=== Entries shown ===

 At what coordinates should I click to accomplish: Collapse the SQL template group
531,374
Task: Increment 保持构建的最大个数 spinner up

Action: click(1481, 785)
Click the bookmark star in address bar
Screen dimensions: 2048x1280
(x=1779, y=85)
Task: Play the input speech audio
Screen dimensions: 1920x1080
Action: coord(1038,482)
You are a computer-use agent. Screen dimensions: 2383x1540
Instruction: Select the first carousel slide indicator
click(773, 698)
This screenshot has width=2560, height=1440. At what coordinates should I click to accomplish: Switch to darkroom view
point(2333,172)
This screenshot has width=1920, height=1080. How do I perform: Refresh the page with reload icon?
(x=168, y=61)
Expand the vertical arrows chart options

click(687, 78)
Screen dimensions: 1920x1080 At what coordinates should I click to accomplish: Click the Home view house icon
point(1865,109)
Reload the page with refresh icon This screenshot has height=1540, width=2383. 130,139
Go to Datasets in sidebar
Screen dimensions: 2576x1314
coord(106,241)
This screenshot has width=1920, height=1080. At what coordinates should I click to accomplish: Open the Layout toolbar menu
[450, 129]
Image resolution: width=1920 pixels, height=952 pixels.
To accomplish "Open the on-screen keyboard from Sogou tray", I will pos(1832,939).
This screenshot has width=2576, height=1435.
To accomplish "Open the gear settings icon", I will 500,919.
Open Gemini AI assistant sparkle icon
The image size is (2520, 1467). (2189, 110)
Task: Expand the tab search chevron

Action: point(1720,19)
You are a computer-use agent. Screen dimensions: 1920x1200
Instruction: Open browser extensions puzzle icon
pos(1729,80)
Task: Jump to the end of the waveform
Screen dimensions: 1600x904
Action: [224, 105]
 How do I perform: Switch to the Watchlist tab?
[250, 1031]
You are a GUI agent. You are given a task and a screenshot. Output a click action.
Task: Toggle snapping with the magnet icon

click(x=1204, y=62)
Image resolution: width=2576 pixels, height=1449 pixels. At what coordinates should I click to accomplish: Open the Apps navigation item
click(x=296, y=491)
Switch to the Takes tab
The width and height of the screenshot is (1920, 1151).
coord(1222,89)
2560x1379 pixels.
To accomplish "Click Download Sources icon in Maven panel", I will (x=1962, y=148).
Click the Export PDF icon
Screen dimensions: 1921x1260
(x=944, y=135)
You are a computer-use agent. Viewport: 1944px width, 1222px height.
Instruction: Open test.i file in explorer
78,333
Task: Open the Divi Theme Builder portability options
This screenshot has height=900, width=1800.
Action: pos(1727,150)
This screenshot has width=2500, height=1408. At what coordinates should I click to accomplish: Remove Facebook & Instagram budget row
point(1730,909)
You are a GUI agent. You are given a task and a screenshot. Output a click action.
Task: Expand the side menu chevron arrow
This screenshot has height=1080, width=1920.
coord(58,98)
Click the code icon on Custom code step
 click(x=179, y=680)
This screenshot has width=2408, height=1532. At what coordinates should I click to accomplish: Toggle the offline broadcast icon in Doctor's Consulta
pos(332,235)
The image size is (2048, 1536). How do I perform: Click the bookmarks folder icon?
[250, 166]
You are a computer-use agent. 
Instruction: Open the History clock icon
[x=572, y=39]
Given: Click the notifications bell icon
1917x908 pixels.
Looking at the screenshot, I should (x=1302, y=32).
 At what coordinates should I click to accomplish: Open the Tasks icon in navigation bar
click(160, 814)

===

• **Aim of the exercise**
Your output should be the lines from the one with "At what coordinates should I click to accomplish: Open the Tasks" through the end of the records above, copied exactly.

• **Worked solution**
 At what coordinates should I click to accomplish: Open the Tasks icon in navigation bar
click(160, 814)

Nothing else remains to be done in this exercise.